Disnaker Bandar Lampung: Belum Terlihat Gelombang PHK Massal di Wilayah Kami

Kepala Dinas Tenaga Kerja (Disnaker) Bandarlampung M. Yudhi -FOTO DOK. RLMG -
BANDARLAMPUNG – Di tengah kekhawatiran akan gelombang pemutusan hubungan kerja (PHK) massal yang terjadi di sejumlah daerah, seperti Jakarta, Pemerintah Kota Bandarlampung menyatakan kondisi ketenagakerjaan di wilayahnya masih tergolong stabil.
Kepala Dinas Tenaga Kerja (Disnaker) Bandarlampung M. Yudhi mengatakan hingga saat ini pihaknya belum menerima laporan adanya PHK dalam skala besar.
“Sejauh ini kami belum mendapatkan laporan terkait PHK massal atau besar-besaran. Yang ada sifatnya masih kasus per kasus,” ujar Yudhi, Jumat (11/7/2025).
Menurut Yudhi, laporan yang masuk ke Disnaker sebagian besar bersifat individual, misalnya pengaduan terkait gaji yang tidak dibayarkan atau tunggakan upah selama beberapa bulan.
“Biasanya hanya satu atau dua orang. Kalaupun ada, itu lebih karena faktor ketidakpatuhan perusahaan, seperti gaji belum dibayar, atau ada juga PHK karena alasan indisipliner, misalnya karyawan jarang masuk kerja tanpa keterangan,” jelasnya.

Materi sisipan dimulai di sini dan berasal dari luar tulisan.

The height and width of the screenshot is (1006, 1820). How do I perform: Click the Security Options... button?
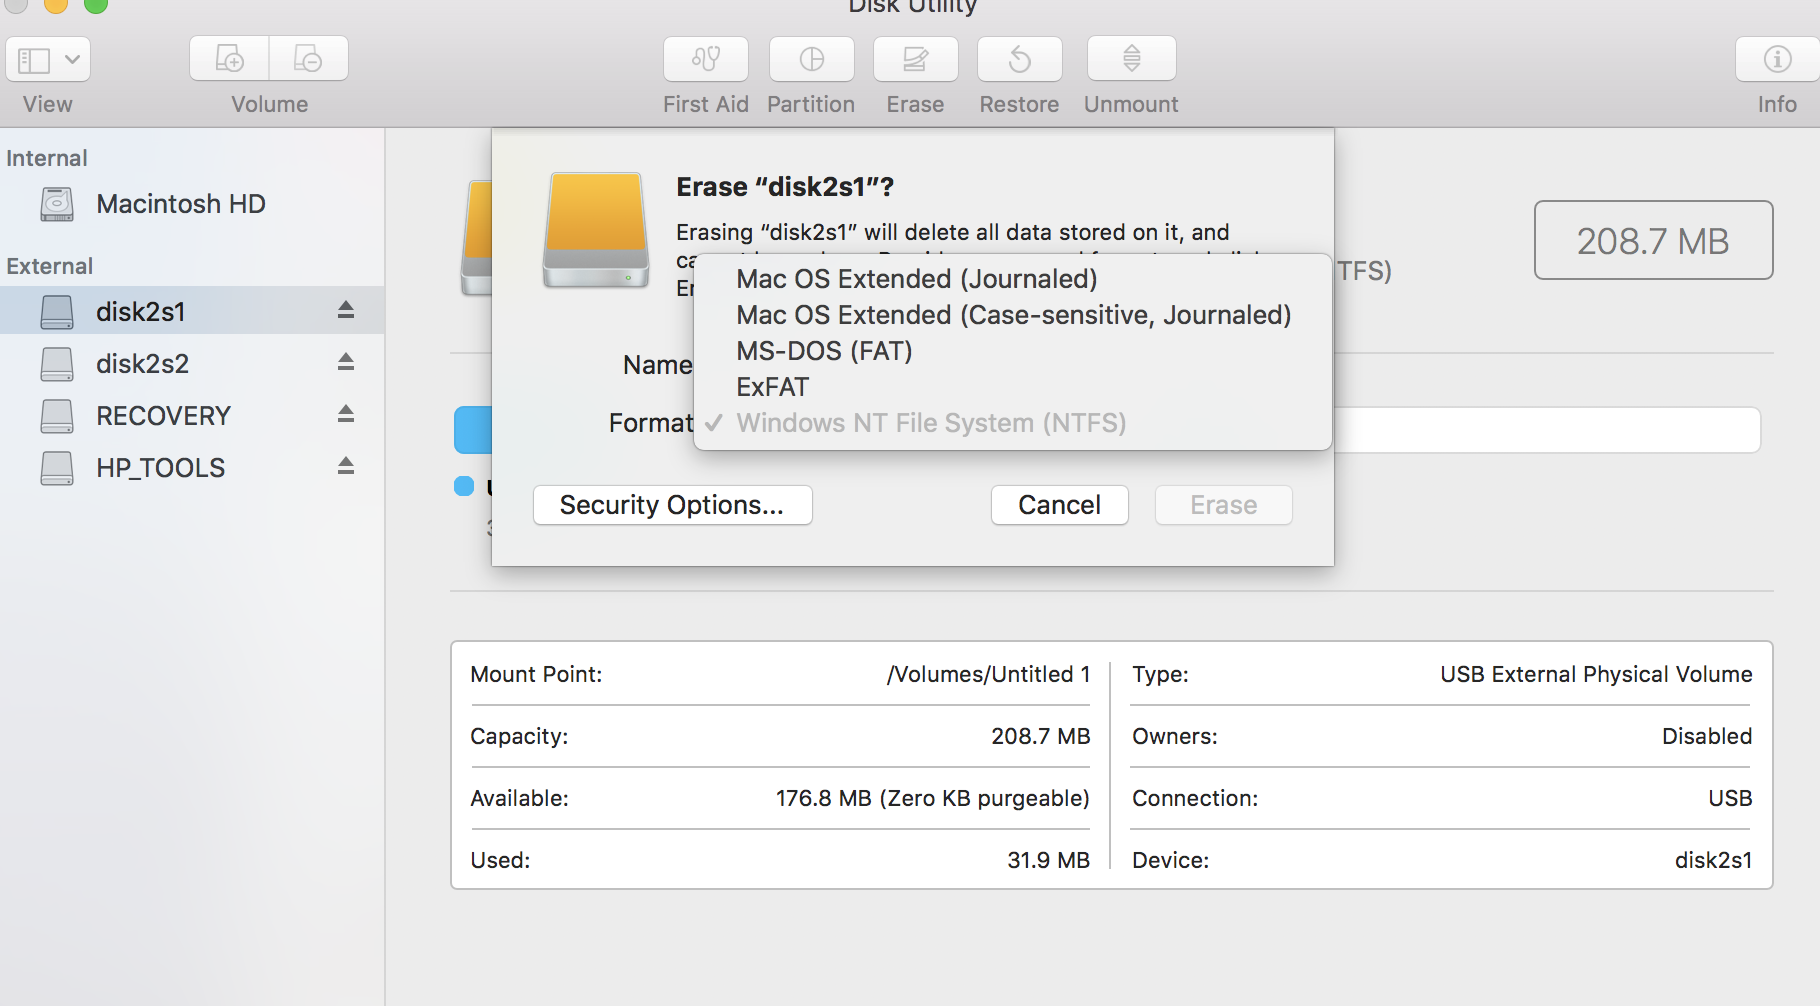[x=673, y=505]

Ia menegaskan bahwa hingga kini belum ada tren mengarah ke badai PHK yang melibatkan banyak pekerja dalam satu waktu atau dari satu perusahaan besar di Kota Bandar Lampung.
Disnaker berharap situasi ini dapat terus dijaga. Yudhi menekankan pentingnya kolaborasi antara pemerintah, pelaku usaha, dan pekerja untuk menjaga iklim ketenagakerjaan tetap kondusif.

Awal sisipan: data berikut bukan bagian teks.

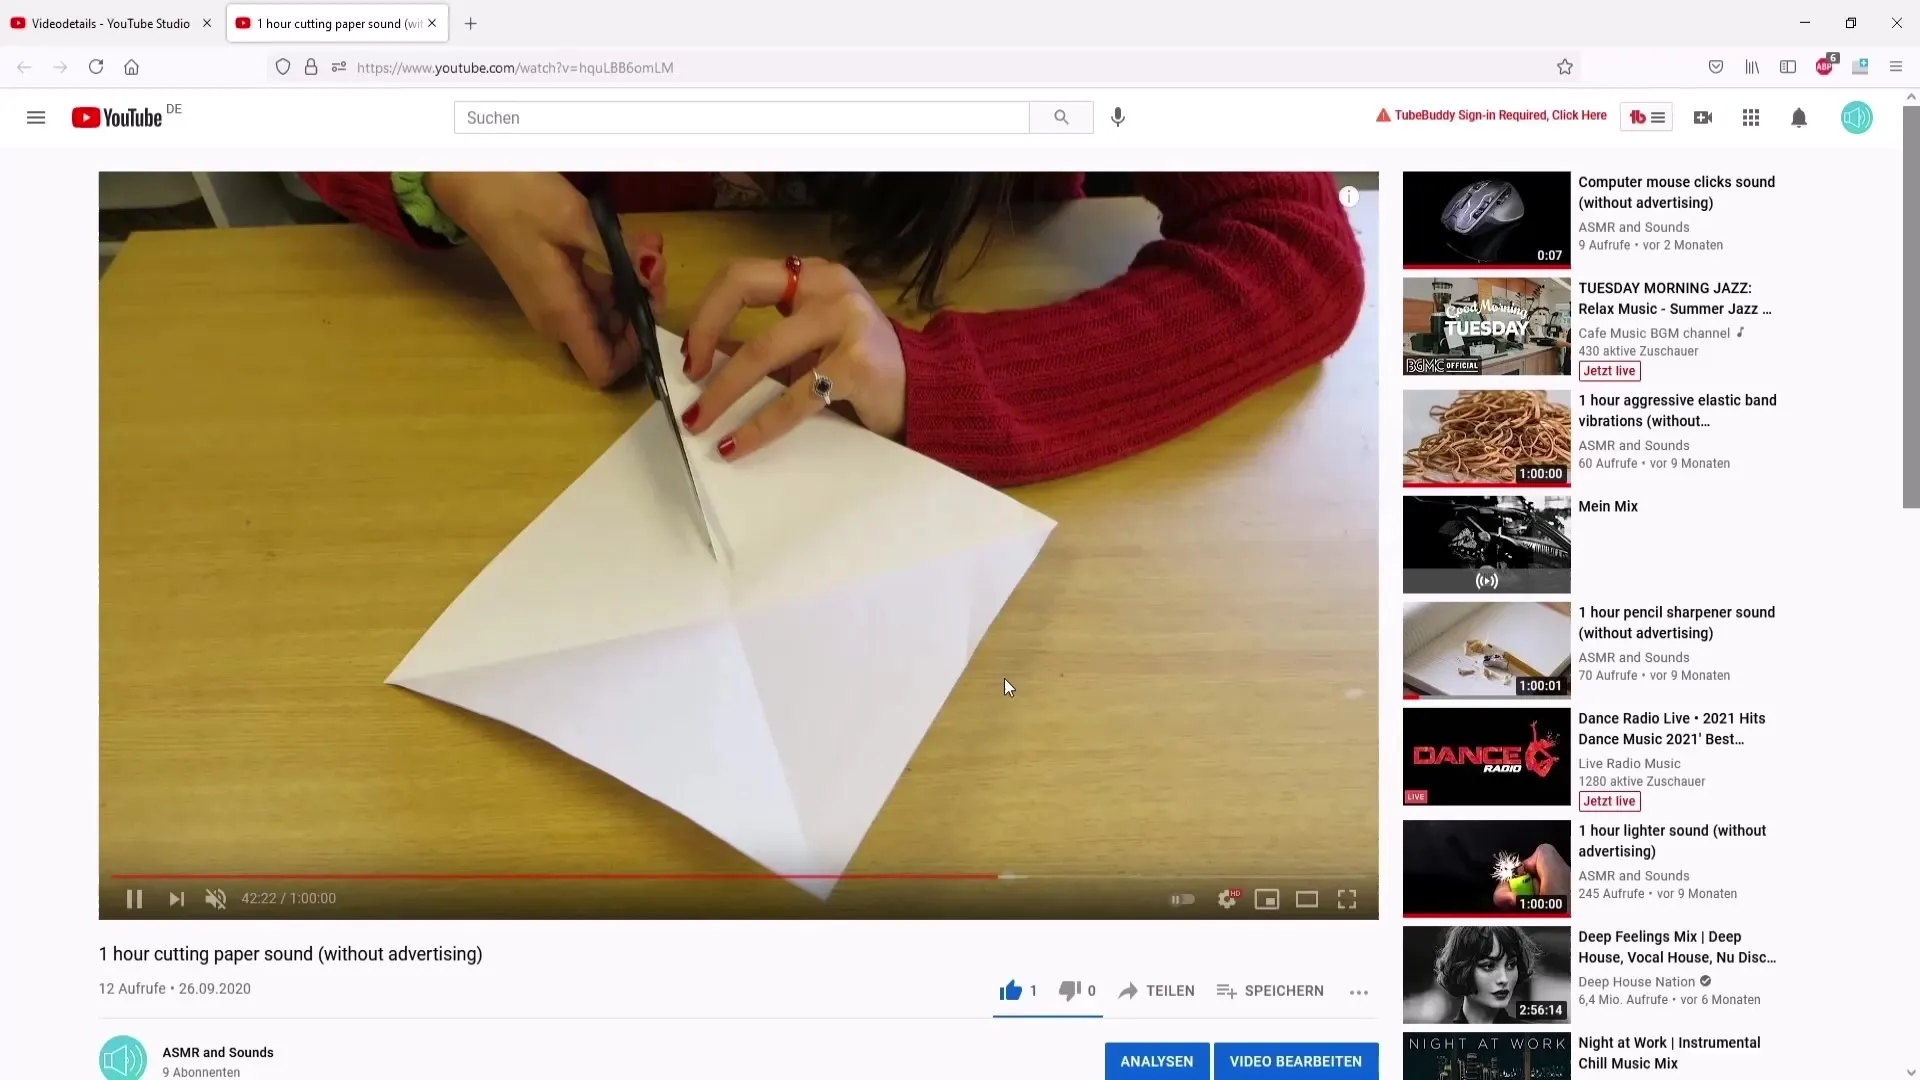The image size is (1920, 1080).
Task: Click the settings gear icon on player
Action: [x=1224, y=899]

“Kita berdoa tidak ada, atau jangan sampai terjadi PHK besar-besaran di Bandar Lampung. Ini penting demi menjaga daya beli masyarakat dan keberlangsungan ekonomi daerah,” pungkasnya.

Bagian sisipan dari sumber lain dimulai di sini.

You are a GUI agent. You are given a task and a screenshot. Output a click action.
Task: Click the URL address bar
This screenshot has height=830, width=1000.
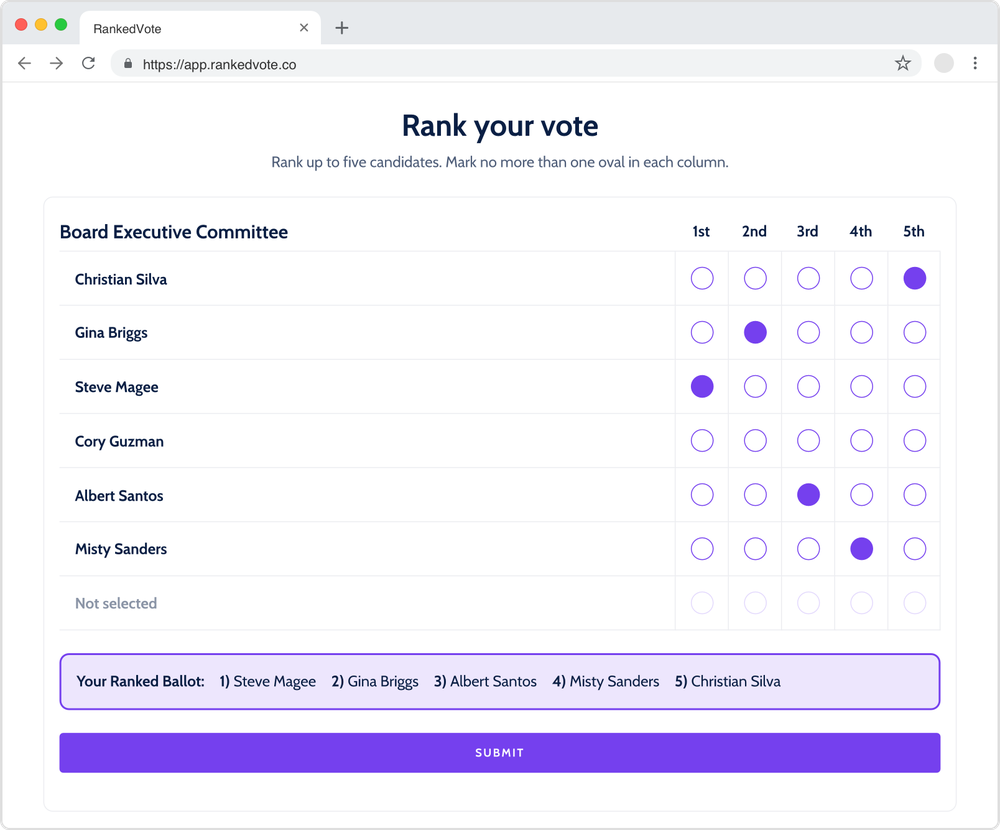coord(500,64)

Diketahui Belum usai dampak kebangkrutan Sritex, industri tekstil nasional kini kembali dibayangi badai ancaman pemutusan hubungan kerja (PHK).
Kebijakan tarif impor tinggi yang akan diterapkan oleh Amerika Serikat (AS) memicu kekhawatiran di kalangan pelaku industri, khususnya sektor manufaktur padat karya.
Ketua Umum Gabungan Perusahaan Ekspor Indonesia (GPEI) Benny Soetrisno mengatakan rencana penerapan tarif baru oleh AS berpotensi menggerus permintaan terhadap produk ekspor Indonesia. Jika permintaan melemah, produksi akan turun, dan pada akhirnya bisa berujung pada gelombang PHK.
’’Tarif impor yang tinggi membatasi pembelian produk Indonesia di pasar AS. Ini akan sangat berdampak pada sektor padat karya yang menjadikan AS sebagai tujuan utama ekspor,” ujar Benny dalam program Investor Market Today pada Rabu (9/7).
Beny menambahkan, industri seperti pakaian jadi, sepatu olahraga, komponen elektronik, furnitur, dan kerajinan tangan merupakan sektor yang sangat tergantung pada pasar AS. Hal ini karena Amerika Serikat sendiri tidak memiliki industri padat karya sekuat Indonesia akibat tingginya biaya tenaga kerja.
Data riset Beritasatu menunjukkan, selama periode Januari-Mei 2025, komoditas ekspor terbesar Indonesia ke AS adalah pakaian jadi dari tekstil dengan nilai mencapai USD1,27 miliar. Disusul oleh produk sepatu olahraga, minyak kelapa sawit, pakaian rajutan, dan alas kaki.